The Virtual Paul’s Cross Project uses digital modeling technology to create the experience of hearing John Donne’s sermon for Gunpowder Day, November 5th, 1622, from within a detailed visual and acoustic model of Paul’s Churchyard. The user can hear Donne’s sermon unfold in real time from 8 different positions in the Churchyard and in the presence of 4 different sizes of crowd, all the while immersed in the sounds of early modern London.
The Virtual Paul’s Cross Project enables us to experience Donne’s sermon as a performed event that unfolds in real time as a complement to our ability to study it as a printed text or theological essay.
The Virtual John Donne Project uses digital modeling technology to to enable users to explore the lived religion of England in the early seventeenth century. This site provides quick access to visual and acoustic recreations of worship services and preaching inside St Paul’s Cathedral and in Paul’s Churchyard, as well as inside Trinity Chapel at Lincoln’s Inn, while John Donne was Dean of St Paul’s Cathedral.

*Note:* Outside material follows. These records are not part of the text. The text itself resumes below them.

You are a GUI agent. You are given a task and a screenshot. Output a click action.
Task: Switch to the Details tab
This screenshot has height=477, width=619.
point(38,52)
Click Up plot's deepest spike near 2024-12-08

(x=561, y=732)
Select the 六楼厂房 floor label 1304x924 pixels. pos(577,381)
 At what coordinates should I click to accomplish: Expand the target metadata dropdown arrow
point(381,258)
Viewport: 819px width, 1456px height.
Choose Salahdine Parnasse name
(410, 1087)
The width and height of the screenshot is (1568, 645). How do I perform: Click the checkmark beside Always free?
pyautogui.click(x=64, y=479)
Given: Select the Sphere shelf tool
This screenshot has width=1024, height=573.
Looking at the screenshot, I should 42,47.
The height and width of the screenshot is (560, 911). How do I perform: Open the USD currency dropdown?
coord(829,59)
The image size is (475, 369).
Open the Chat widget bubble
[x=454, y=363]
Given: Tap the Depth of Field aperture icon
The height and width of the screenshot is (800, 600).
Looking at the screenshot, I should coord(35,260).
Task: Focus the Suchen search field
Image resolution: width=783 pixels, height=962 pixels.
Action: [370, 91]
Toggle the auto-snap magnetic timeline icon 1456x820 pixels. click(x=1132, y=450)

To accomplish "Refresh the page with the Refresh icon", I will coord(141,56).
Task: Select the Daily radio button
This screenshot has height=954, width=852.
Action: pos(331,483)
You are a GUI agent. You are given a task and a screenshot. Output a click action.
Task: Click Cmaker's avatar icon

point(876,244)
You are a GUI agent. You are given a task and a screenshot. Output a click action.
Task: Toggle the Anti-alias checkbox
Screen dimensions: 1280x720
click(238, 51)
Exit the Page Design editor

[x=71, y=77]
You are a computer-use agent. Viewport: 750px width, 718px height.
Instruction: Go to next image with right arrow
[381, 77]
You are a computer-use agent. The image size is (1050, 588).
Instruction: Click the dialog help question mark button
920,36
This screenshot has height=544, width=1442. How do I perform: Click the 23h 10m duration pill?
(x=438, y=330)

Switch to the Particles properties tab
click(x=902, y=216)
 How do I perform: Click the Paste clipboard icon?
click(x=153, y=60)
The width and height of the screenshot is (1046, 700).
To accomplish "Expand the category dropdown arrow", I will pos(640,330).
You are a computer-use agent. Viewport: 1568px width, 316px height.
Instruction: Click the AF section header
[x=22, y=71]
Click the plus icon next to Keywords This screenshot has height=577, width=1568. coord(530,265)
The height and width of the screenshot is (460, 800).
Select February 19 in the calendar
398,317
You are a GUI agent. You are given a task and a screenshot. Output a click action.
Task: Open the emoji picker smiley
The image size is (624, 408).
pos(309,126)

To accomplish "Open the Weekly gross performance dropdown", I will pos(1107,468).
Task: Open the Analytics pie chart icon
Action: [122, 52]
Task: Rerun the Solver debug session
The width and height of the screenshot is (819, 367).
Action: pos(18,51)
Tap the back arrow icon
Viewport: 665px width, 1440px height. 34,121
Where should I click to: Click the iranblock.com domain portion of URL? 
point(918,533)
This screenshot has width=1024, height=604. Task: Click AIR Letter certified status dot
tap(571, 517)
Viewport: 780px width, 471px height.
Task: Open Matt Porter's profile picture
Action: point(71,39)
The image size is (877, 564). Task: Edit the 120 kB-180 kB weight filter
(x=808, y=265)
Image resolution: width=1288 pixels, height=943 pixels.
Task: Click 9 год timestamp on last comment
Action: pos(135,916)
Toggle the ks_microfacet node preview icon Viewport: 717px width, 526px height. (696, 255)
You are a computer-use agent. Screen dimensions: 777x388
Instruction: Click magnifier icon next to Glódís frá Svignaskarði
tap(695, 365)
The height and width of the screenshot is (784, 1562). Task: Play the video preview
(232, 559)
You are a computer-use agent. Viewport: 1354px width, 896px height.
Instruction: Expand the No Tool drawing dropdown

Our goal is to recreate worship services in the specific settings of their original performance so they may be experienced as they unfold in real time. To the vast majority of the English the reformed Church of England was defined by the occasions of corporate, liturgical, and sacramental worship they participated in and were formed by. These services brought the private events of their lives — from birth to marriage to death — into the realm of public life.